As temperatures rise in the summer months, proper sow management is critical as producers work to achieve 30 pigs per sow per year, as reduced feed intake caused from heat stress directly diminishes sow body condition and rebreeding success.

Dr. Gawain Willis, director of nutritional services for Land O’Lakes Purina Feed LLC, said that elevated ambient temperatures make achieving high feed intake in lactation a real management challenge. “If sows do not maintain high nutrient intake, they will lose too much weight in lactation and may fail to rebreed quickly,” said Willis. “This can lead to high sow culling rates, which can mean too many sows are culled before they return sufficient income to cover their original investment costs. If sows that lose too much weight do breed back on time, future litter size may be compromised.”

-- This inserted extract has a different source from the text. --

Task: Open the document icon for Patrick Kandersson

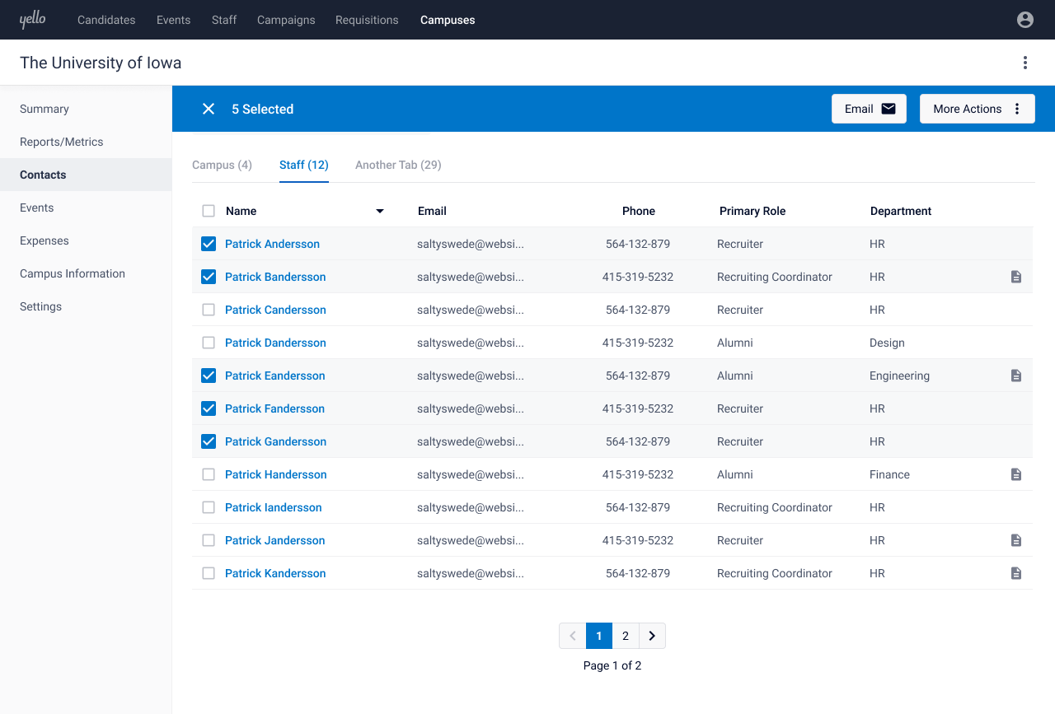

Added attention to temperature control in facilities can help manage these challenges, and sow feed intake can be also maintained by adjusting the ration. Willis said he recommends decreasing the fiber content of the ration and/or increasing levels of added fat. These two ration changes lower the heat produced by the sow during digestion, thus lowering her body temperature and the amount of heat she has to dissipate and helping to maintain consumption. Heat stress can also be prevented by routinely feeding sows during the coolest parts of the day. “Make sure sows are full-fed and that they have feed available from late evening to early morning,” said Willis, adding that sow movement should be avoided during the day. “Sows are most effective in dissipating heat during overnight hours when the air is cooler.”